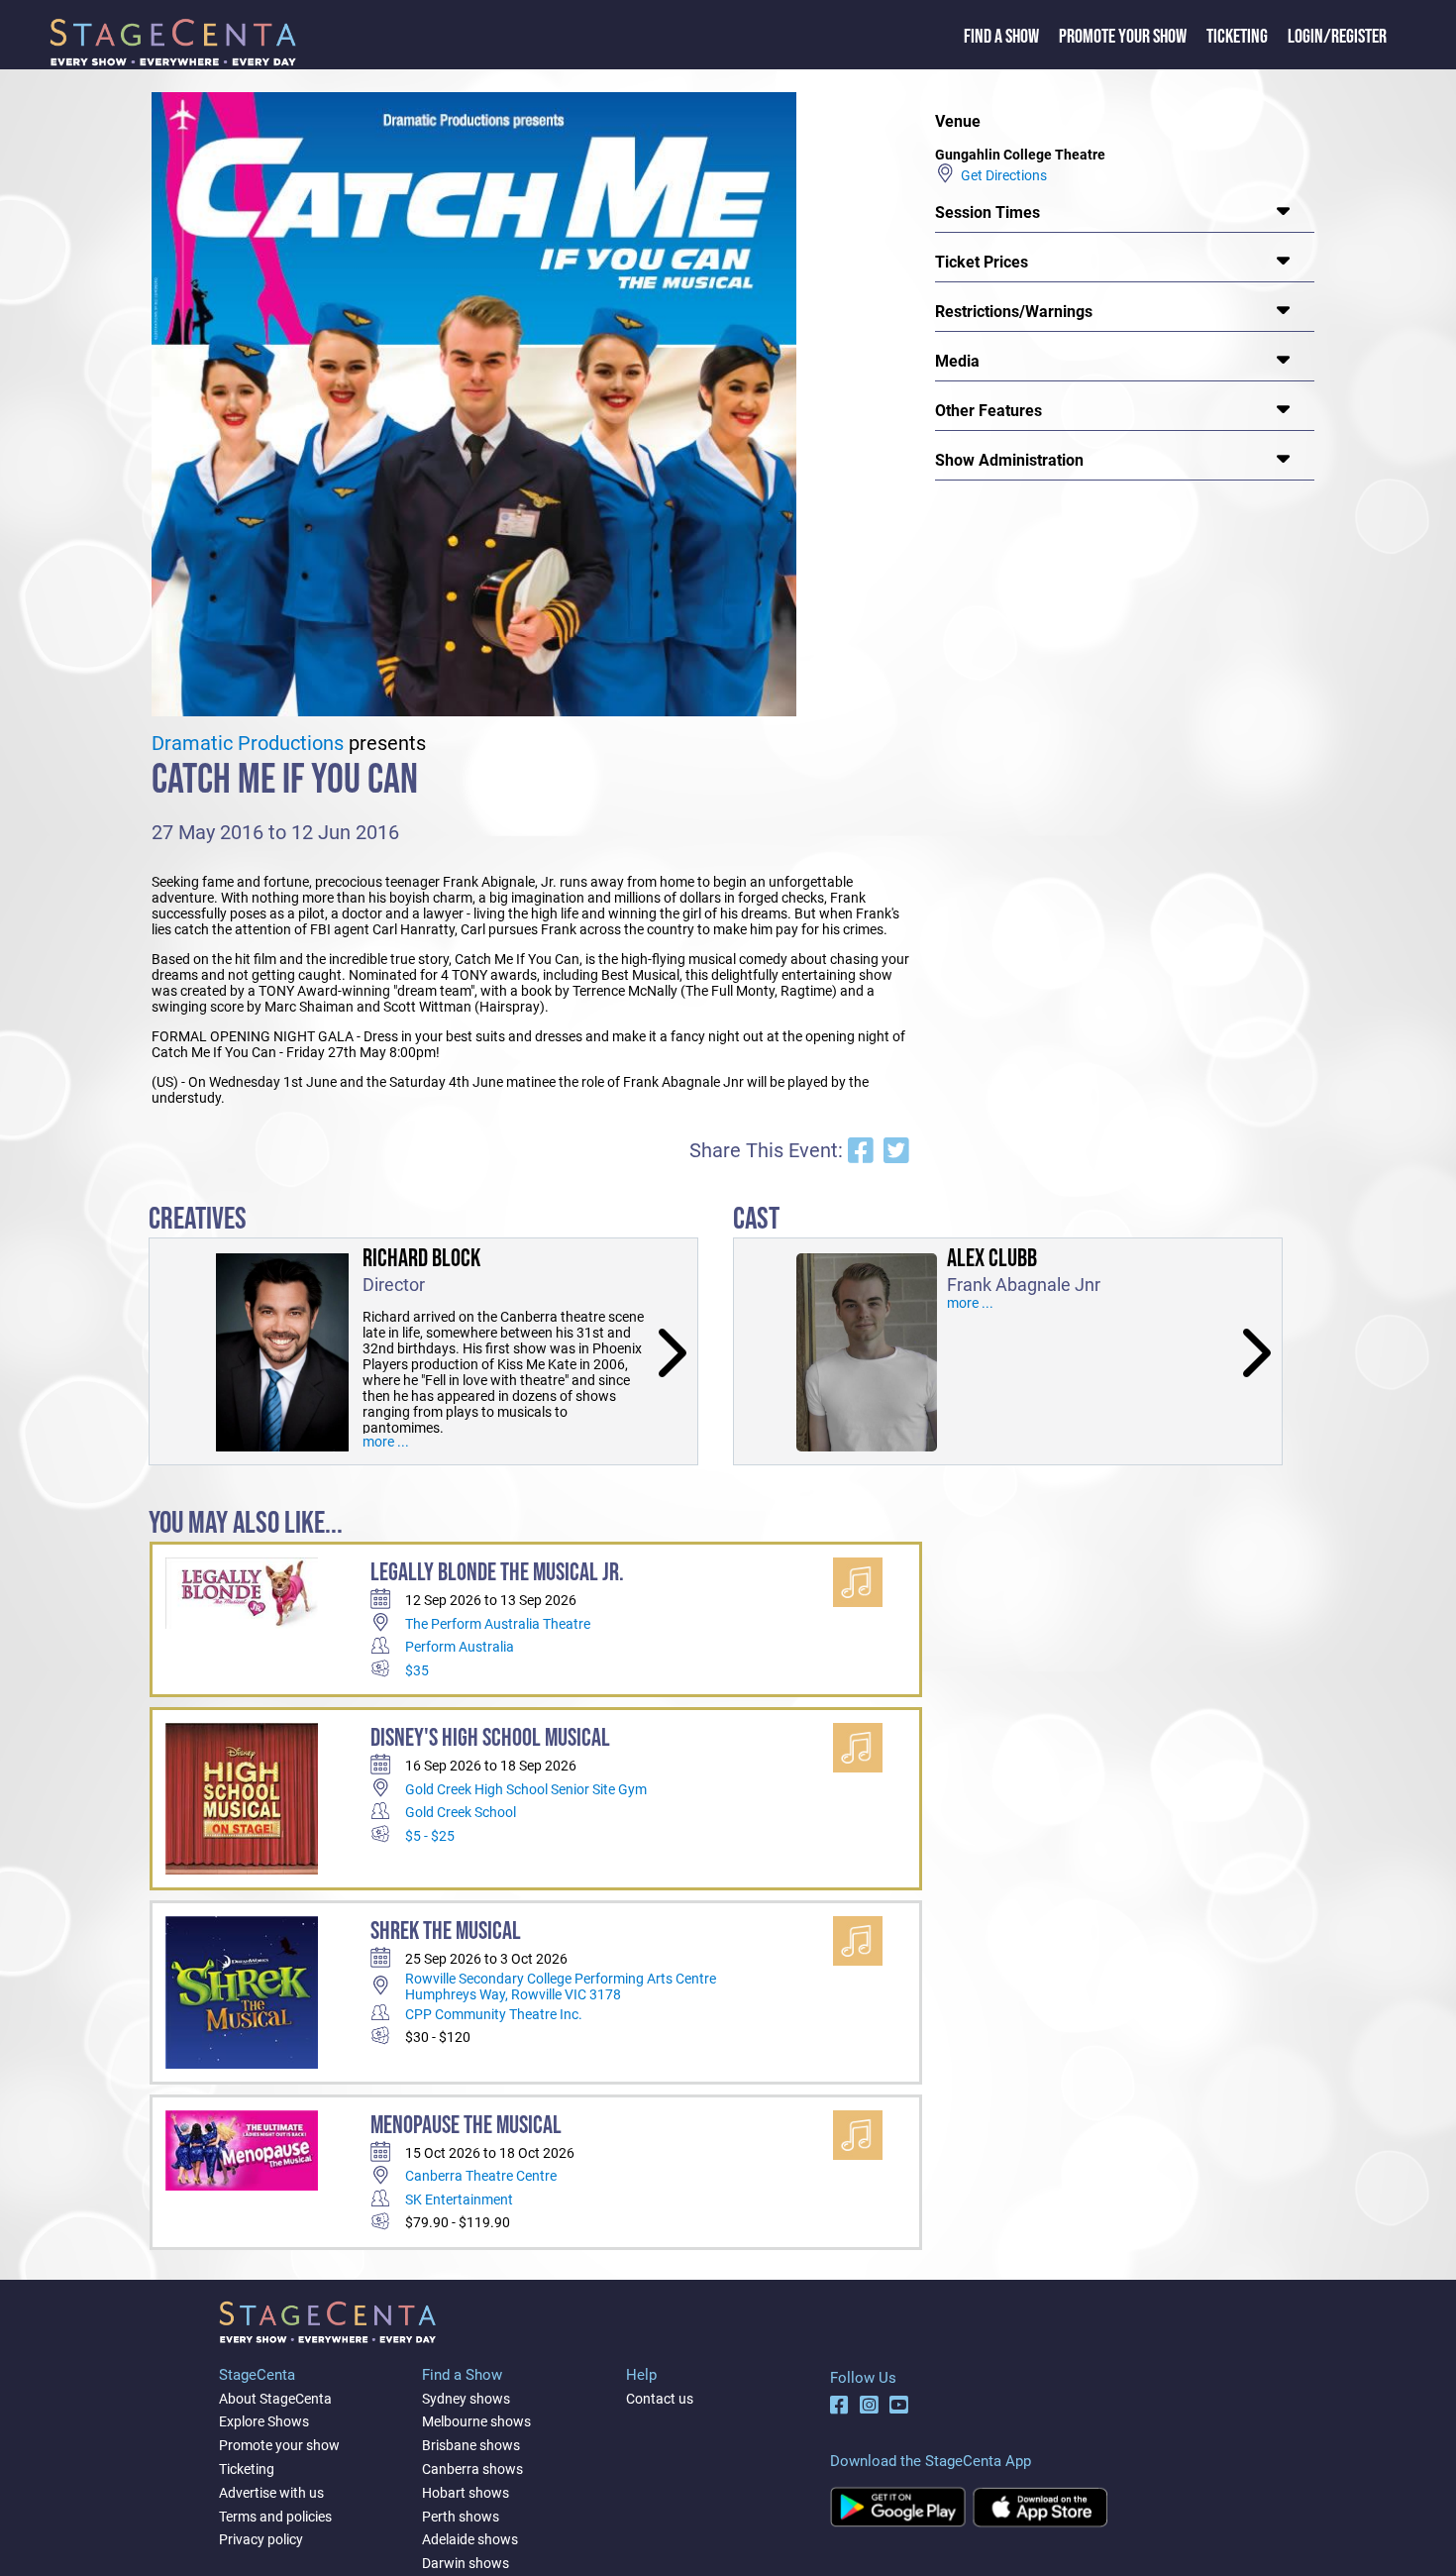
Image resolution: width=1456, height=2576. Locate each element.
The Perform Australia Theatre (497, 1624)
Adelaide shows (470, 2539)
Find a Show (1001, 37)
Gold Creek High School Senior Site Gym (526, 1789)
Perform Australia (459, 1647)
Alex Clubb (992, 1258)
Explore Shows (264, 2421)
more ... (386, 1441)
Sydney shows (466, 2399)
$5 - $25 (430, 1836)
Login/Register (1337, 37)
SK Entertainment (459, 2199)
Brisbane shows (471, 2445)
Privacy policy (261, 2539)
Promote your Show (1123, 37)
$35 (417, 1670)
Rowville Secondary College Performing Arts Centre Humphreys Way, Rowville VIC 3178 (560, 1986)
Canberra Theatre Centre (481, 2176)
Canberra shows (472, 2469)
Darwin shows (465, 2563)
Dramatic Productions (248, 743)
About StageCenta (275, 2399)
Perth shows (460, 2516)
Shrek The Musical (445, 1931)
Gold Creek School (460, 1812)
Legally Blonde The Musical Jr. (497, 1572)
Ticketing (1237, 37)
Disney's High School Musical (490, 1738)
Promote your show (279, 2445)
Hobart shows (465, 2493)
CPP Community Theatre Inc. (493, 2014)
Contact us (659, 2399)
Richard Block (421, 1258)
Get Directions (1001, 175)
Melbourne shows (476, 2421)
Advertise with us (271, 2493)
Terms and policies (275, 2516)
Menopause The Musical (466, 2125)
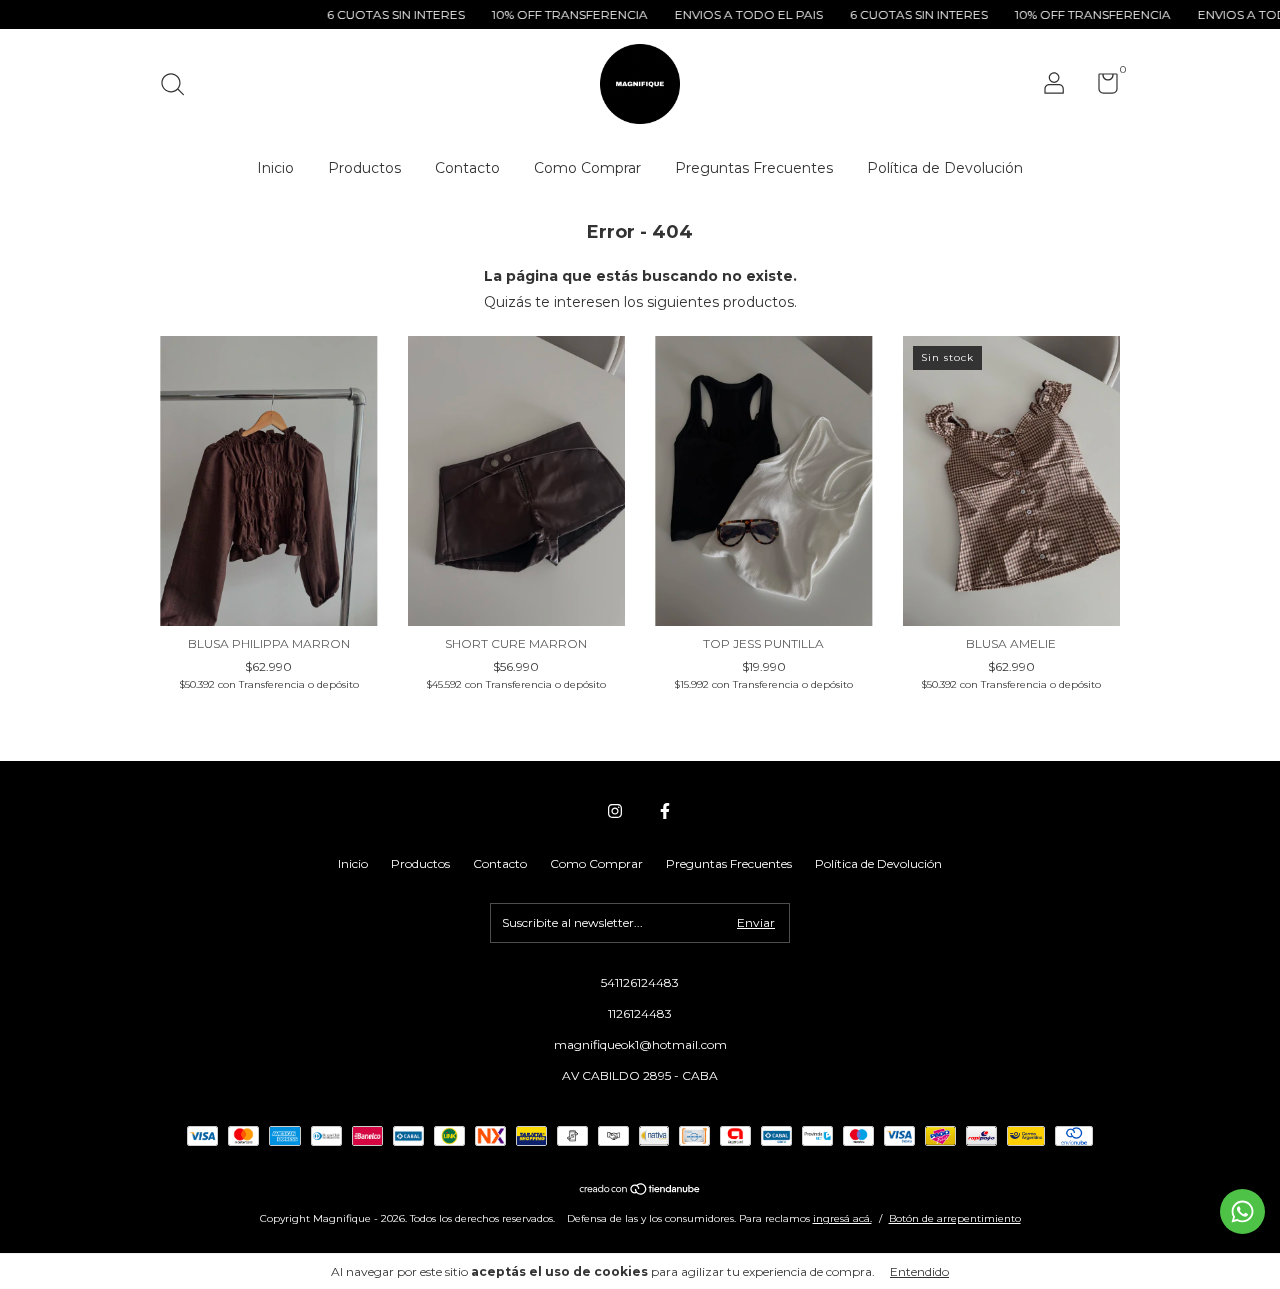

• _EXERCISE PROMPT_:
Without the pictures, give every line of the data again, exactly as written.

• _ANSWER SECTION_:
Image resolution: width=1456, height=2576. Locate each element.
The Perform Australia Theatre (497, 1624)
Adelaide shows (470, 2539)
Find a Show (1001, 37)
Gold Creek High School Senior Site Gym (526, 1789)
Perform Australia (459, 1647)
Alex Clubb (992, 1258)
Explore Shows (264, 2421)
more ... (386, 1441)
Sydney shows (466, 2399)
$5 - $25 (430, 1836)
Login/Register (1337, 37)
SK Entertainment (459, 2199)
Brisbane shows (471, 2445)
Privacy policy (261, 2539)
Promote your Show (1123, 37)
$35 (417, 1670)
Rowville Secondary College Performing Arts Centre Humphreys Way, Rowville VIC 3178 (560, 1986)
Canberra Theatre Centre (481, 2176)
Canberra shows (472, 2469)
Darwin shows (465, 2563)
Dramatic Productions (248, 743)
About StageCenta (275, 2399)
Perth shows (460, 2516)
Shrek The Musical (445, 1931)
Gold Creek School (460, 1812)
Legally Blonde The Musical Jr. (497, 1572)
Ticketing (1237, 37)
Disney's High School Musical (490, 1738)
Promote your show (279, 2445)
Hobart shows (465, 2493)
CPP Community Theatre Inc. (493, 2014)
Contact us (659, 2399)
Richard Block (421, 1258)
Get Directions (1001, 175)
Melbourne shows (476, 2421)
Advertise with us (271, 2493)
Terms and policies (275, 2516)
Menopause The Musical (466, 2125)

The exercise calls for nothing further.